Do I need an antibiotic?

Usually not. Most throat and tonsil infections are caused by viruses, although some are caused by bacteria. Without tests, it is usually not possible to tell if it is a viral or bacterial infection. Antibiotics kill bacteria, but do not kill viruses. However, even if a bacterium is the cause of a tonsil or throat infection, an antibiotic does not make much difference in most cases. Your immune system usually clears these infections within a few days whether caused by a virus or a bacterium. Also, antibiotics can sometimes cause side-effects such as diarrhoea, rash, and stomach upsets.

So, most doctors do not prescribe antibiotics for most cases of tonsillitis or sore throat.

An antibiotic may be advised in certain situations.
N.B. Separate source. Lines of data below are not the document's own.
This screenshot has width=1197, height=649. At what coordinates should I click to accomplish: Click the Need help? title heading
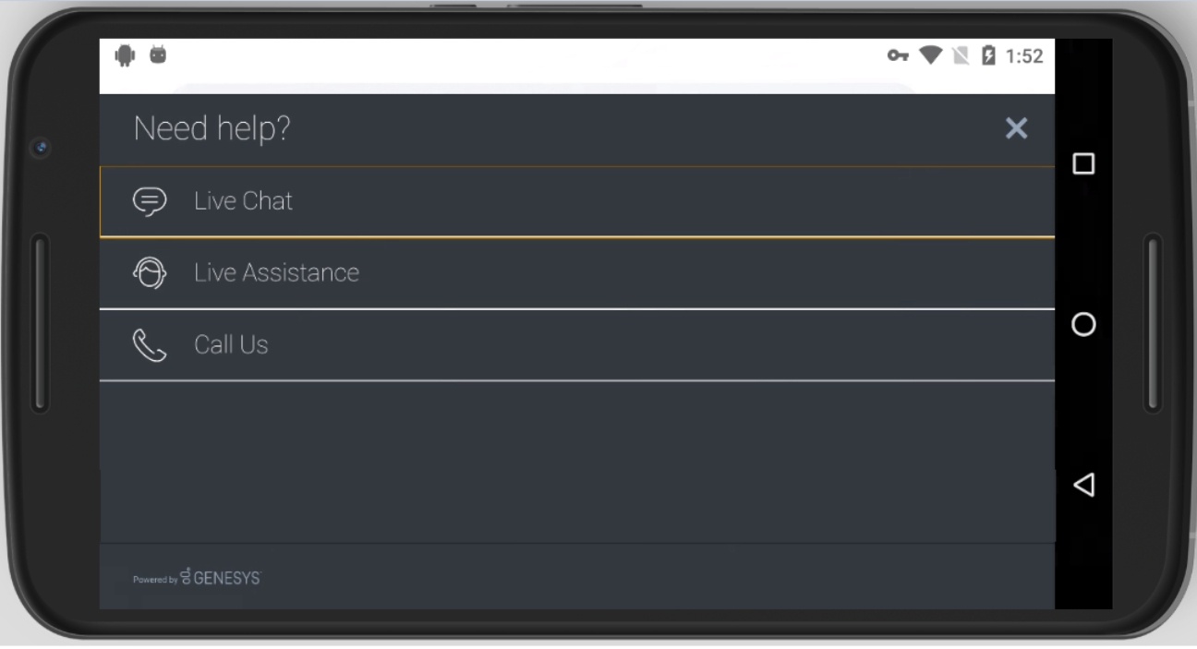(212, 128)
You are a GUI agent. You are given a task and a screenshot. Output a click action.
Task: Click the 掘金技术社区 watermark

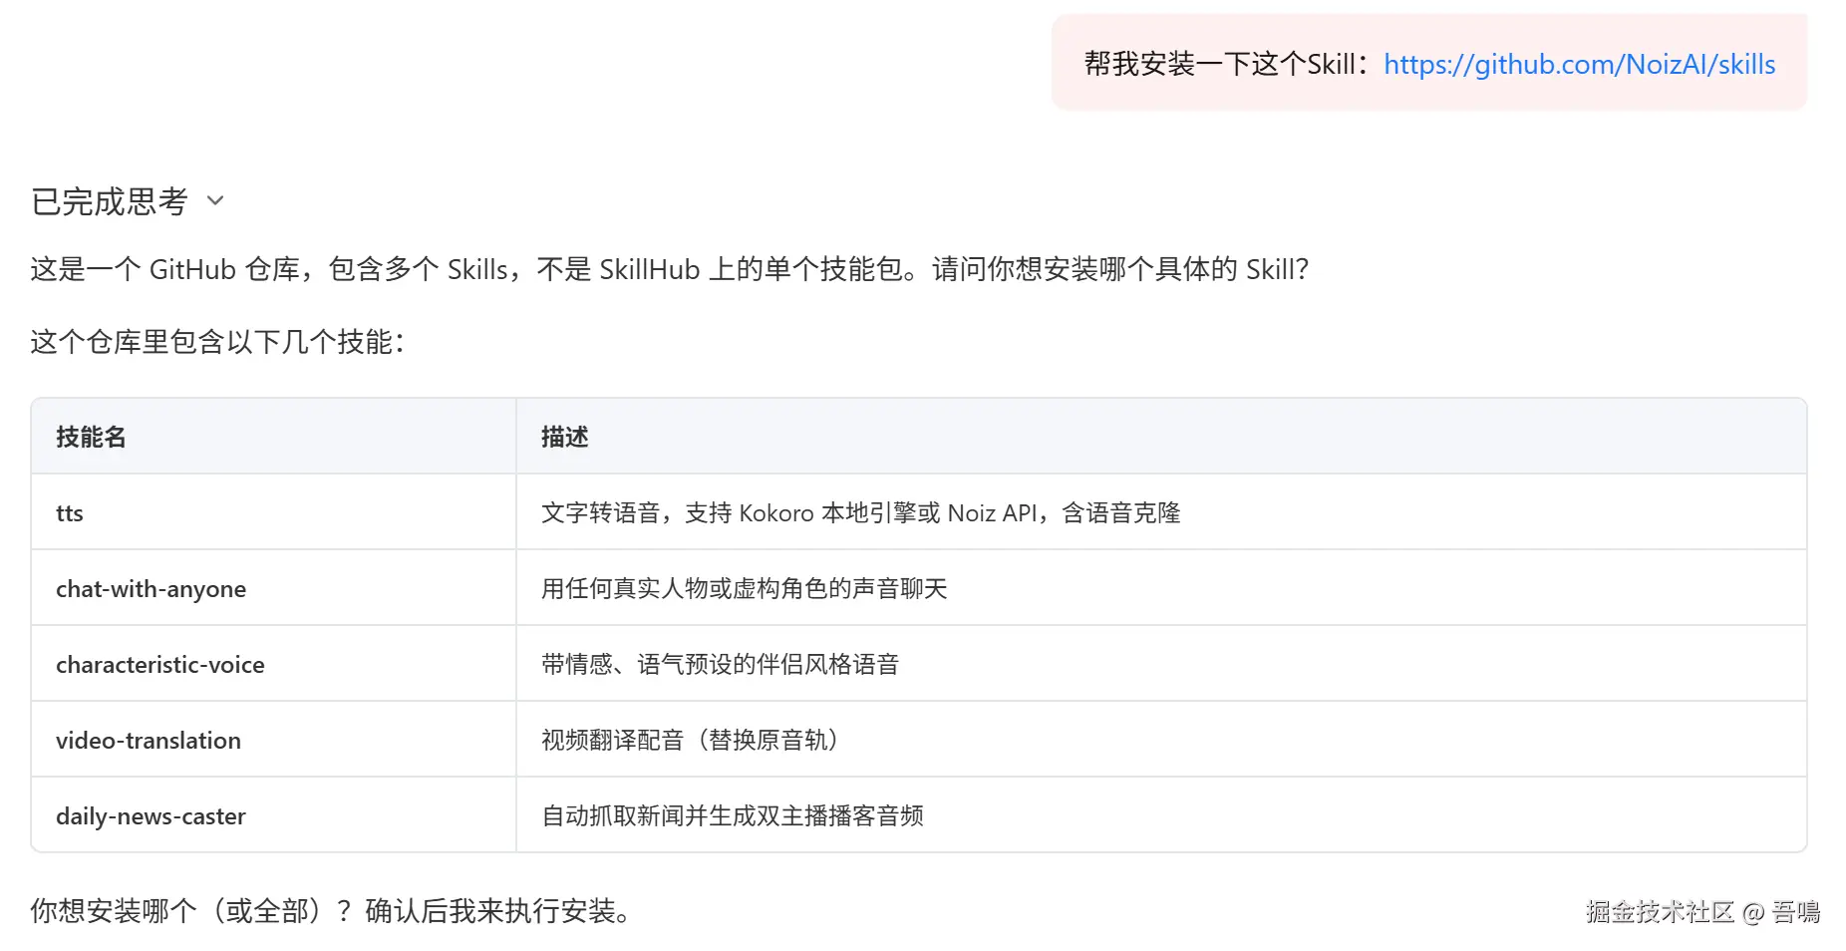point(1702,911)
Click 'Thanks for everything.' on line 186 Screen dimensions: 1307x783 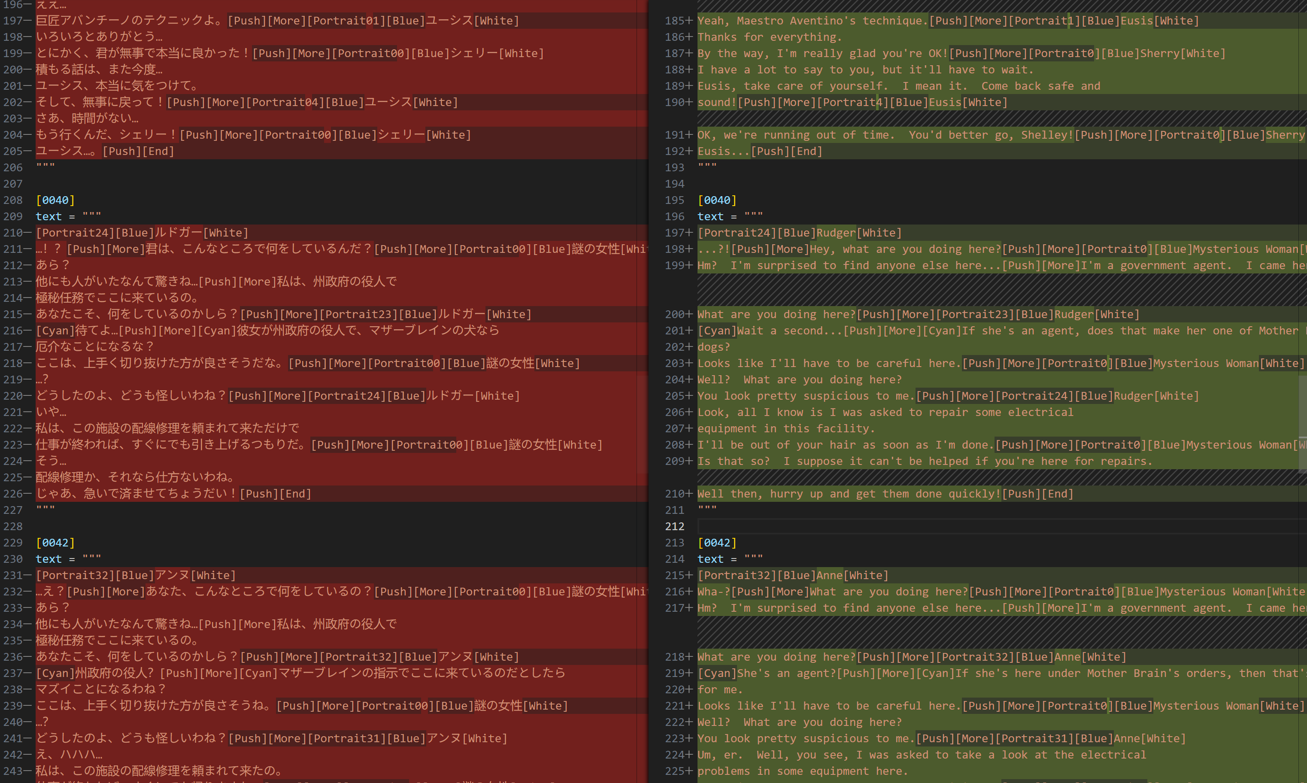click(770, 37)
For example, if the infection is severe, if it is not easing after a few days, or if your immune system is not working properly (for example, if you have had your spleen removed, if you are taking chemotherapy, etc).

Things to look out for

In nearly all cases, a tonsillitis or sore throat clears away without leaving any problems. However, occasionally a typical tonsillitis may progress to cause a complication. Also, a sore throat or tonsillitis is sometimes due to an unusual, but more serious, illness. Therefore, for the sake of completeness, the sort of things to look out for include the following:

Possible complications

Sometimes the infection can spread from the tonsils to other nearby tissues. For example, to cause an ear infection, sinus infection or chest infection.

Infectious mononucleosis (glandular fever)

Infectious mononucleosis is caused by a virus (the Epstein-Barr virus). It tends to cause a severe bout of tonsillitis in addition to other symptoms. See separate leaflet called 'Glandular Fever' for more details.

Quinsy - also known as peritonsillar abscess

Quinsy is an uncommon condition where an abscess (a collection of pus) develops next to a tonsil due to a bacterial infection. It usually develops just on one side. It may follow a tonsillitis or develop without a preceding tonsillitis. The tonsil on the affected side may be swollen or look normal, but is pushed towards the midline by the abscess next to the tonsil. Quinsy is very painful and can make you feel very unwell. It is treated with antibiotics, but also the pus often needs to be drained with a small operation.

Non-infective causes of a painful or swollen tonsil

These are rare. For example, cancer of the tonsil is rare, but pain can be the first symptom.

The 'take home' message is ... see a doctor if symptoms of a tonsillitis are severe, unusual, or if they do not ease within 3-4 days. In particular, seek urgent medical attention if you develop any difficulty breathing, drooling, a muffled voice, severe pain, difficulty swallowing or become very unwell.

What about having my tonsils taken out?

You may be advised to have your tonsils removed (tonsillectomy) if you have frequent and severe bouts of tonsillitis. This usually means five or more bouts of tonsillitis over a year. Also, when each infection is severe enough to affect normal life (such as needing time off work or school). The adenoids may also be removed at the same time for this reason. Although full-blown bouts of tonsillitis are prevented after tonsillectomy, other throat infections are not prevented. However, there is a good chance that the overall number and severity of throat infections will be reduced. Also, the risk of developing quinsy is reduced. Many people say they generally feel better in themselves after having their tonsils removed if they previously had frequent bouts of tonsillitis.

Tonsillectomy is usually a straightforward minor operation. But note, as with all operations there is a risk. For example, there is a small risk of life-threatening severe bleeding from the throat during and just after the operation.